A number of studies have explored the role of psychological interventions in reducing pain intensity in patients undergoing cardiac surgery, obtaining no conclusive findings as to their effectiveness in reducing postoperative pain, although most of these studies did not consider postsurgical analgesic requirements21. One of the strengths of our study is the fact that it does not compare preoperative anxiety with postoperative pain itself but with the analgesic requirements needed to keep postoperative pain in the mild range, below 4 on the vNRS. To assess the analgesic needs of patients in order to keep pain intensity for mild to moderate pain (vNRS ≤ 4) in such painful surgery, could be considered as an indicator of adequate pain management in these patients. On the one hand analgesics need to be administrated regularly for moderate–severe pain and, on the other, patients need to be encouraged to communicate their pain with nurses.

Given the multifactorial nature of pain, extracorporeal circulation time and the type of surgery were taken into account as influential factors. The literature reports that patients undergoing cardiac surgery with the use of extracorporeal circulation report a slightly greater intensity of pain than those in whom extracorporeal circulation is not used, as it is associated with the induction of the systemic inflammatory response syndrome6. Besides, pain scores have been related to the type of surgery, some previous studies identified that patients having coronary artery bypass grafting (CABG) with Left Internal Mammary Artery (LIMA) and valvular surgery were more likely to have higher levels of pain than those having CABG without LIMA22.

--- Given information ---
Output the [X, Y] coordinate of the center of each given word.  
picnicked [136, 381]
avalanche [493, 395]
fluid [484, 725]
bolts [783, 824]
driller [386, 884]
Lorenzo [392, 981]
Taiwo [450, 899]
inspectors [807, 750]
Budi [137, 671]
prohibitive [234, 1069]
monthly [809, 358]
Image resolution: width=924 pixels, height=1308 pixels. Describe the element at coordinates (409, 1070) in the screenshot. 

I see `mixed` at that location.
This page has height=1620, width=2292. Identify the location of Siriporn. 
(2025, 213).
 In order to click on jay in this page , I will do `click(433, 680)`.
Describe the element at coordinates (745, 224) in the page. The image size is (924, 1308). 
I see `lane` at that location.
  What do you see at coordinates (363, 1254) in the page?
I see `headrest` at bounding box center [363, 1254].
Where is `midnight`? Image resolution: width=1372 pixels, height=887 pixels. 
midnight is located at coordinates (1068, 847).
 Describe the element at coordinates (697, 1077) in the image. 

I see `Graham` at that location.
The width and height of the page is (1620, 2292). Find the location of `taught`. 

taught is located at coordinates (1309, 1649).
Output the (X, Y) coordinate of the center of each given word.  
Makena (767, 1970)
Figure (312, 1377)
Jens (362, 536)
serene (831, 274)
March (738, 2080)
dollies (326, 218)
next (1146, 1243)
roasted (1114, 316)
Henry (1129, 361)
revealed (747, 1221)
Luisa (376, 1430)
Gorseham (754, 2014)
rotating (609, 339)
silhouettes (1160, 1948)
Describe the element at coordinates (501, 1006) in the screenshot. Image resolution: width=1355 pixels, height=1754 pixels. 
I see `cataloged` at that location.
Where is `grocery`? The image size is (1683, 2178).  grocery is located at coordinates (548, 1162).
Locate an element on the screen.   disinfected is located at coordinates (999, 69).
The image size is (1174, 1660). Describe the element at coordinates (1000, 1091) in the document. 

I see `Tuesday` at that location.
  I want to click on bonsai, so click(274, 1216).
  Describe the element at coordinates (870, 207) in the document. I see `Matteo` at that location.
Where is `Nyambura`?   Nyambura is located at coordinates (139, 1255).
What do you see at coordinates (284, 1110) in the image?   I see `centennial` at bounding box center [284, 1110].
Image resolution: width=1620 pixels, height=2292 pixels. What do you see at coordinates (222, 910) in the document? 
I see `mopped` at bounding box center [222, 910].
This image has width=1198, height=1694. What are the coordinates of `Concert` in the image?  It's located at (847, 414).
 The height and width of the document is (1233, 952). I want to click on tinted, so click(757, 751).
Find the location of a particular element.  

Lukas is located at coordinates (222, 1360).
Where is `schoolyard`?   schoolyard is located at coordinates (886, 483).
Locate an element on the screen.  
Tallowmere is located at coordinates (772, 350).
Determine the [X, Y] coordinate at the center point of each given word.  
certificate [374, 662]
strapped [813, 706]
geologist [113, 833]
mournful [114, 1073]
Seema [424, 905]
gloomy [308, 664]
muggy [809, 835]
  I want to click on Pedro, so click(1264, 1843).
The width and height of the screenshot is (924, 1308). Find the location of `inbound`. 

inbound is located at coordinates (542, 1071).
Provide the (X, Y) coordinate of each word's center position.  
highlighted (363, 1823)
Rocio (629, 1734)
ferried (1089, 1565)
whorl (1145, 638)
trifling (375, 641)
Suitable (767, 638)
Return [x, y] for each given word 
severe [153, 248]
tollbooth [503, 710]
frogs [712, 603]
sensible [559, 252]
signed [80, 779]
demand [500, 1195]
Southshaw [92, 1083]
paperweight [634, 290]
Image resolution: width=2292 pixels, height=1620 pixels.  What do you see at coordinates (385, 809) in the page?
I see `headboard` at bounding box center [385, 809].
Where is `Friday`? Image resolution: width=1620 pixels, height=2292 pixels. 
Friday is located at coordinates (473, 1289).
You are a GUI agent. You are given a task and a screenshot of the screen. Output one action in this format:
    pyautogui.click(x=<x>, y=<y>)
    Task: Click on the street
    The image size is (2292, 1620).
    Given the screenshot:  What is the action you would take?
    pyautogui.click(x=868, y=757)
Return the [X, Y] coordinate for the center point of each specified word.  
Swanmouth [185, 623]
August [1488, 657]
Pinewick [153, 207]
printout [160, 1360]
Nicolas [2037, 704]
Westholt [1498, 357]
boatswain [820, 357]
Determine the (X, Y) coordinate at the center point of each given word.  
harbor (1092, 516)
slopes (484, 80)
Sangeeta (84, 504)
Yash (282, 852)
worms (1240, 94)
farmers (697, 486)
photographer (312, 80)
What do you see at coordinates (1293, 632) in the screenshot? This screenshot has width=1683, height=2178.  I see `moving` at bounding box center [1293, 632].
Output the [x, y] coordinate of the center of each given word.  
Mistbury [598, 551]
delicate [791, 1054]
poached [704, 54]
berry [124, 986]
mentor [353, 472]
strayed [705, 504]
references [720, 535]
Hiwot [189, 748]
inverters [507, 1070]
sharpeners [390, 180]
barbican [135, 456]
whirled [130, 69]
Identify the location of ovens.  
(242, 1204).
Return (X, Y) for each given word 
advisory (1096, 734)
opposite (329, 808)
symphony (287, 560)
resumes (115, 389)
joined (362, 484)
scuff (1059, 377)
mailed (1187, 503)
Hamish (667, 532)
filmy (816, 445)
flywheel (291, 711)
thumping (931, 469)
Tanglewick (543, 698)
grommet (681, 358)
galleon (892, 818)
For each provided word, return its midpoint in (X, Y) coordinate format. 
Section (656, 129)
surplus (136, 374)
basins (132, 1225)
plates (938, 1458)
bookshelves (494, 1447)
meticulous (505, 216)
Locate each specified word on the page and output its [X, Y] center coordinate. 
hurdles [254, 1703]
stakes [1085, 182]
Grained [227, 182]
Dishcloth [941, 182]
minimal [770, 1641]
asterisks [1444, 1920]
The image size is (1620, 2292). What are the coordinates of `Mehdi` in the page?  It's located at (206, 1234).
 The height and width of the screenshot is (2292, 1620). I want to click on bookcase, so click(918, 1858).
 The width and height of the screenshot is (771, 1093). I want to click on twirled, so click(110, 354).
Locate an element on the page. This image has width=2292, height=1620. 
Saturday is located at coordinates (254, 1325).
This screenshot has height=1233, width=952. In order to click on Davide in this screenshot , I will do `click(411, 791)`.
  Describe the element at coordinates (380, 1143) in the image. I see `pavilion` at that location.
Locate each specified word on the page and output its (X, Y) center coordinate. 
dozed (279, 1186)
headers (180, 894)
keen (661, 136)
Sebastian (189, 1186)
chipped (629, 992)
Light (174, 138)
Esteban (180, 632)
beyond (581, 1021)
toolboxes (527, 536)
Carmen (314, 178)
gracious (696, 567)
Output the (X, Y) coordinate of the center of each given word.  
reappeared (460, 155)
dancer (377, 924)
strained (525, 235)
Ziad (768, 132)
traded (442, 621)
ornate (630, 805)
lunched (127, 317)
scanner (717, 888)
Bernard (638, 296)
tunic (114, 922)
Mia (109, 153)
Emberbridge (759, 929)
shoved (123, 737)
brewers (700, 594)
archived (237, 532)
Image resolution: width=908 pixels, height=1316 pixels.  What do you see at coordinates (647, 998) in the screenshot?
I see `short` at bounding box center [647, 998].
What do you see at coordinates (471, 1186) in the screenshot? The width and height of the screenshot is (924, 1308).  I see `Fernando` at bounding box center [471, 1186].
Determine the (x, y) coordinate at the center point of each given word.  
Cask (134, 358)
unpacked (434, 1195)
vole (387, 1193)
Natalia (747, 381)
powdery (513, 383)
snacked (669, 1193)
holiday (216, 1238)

--- Exercise objective ---
Copy out the passage above on postoperative pain after cardiac surgery word for word, from start to finish.

--- Written answer ---
A number of studies have explored the role of psychological interventions in reducing pain intensity in patients undergoing cardiac surgery, obtaining no conclusive findings as to their effectiveness in reducing postoperative pain, although most of these studies did not consider postsurgical analgesic requirements21. One of the strengths of our study is the fact that it does not compare preoperative anxiety with postoperative pain itself but with the analgesic requirements needed to keep postoperative pain in the mild range, below 4 on the vNRS. To assess the analgesic needs of patients in order to keep pain intensity for mild to moderate pain (vNRS ≤ 4) in such painful surgery, could be considered as an indicator of adequate pain management in these patients. On the one hand analgesics need to be administrated regularly for moderate–severe pain and, on the other, patients need to be encouraged to communicate their pain with nurses.

Given the multifactorial nature of pain, extracorporeal circulation time and the type of surgery were taken into account as influential factors. The literature reports that patients undergoing cardiac surgery with the use of extracorporeal circulation report a slightly greater intensity of pain than those in whom extracorporeal circulation is not used, as it is associated with the induction of the systemic inflammatory response syndrome6. Besides, pain scores have been related to the type of surgery, some previous studies identified that patients having coronary artery bypass grafting (CABG) with Left Internal Mammary Artery (LIMA) and valvular surgery were more likely to have higher levels of pain than those having CABG without LIMA22.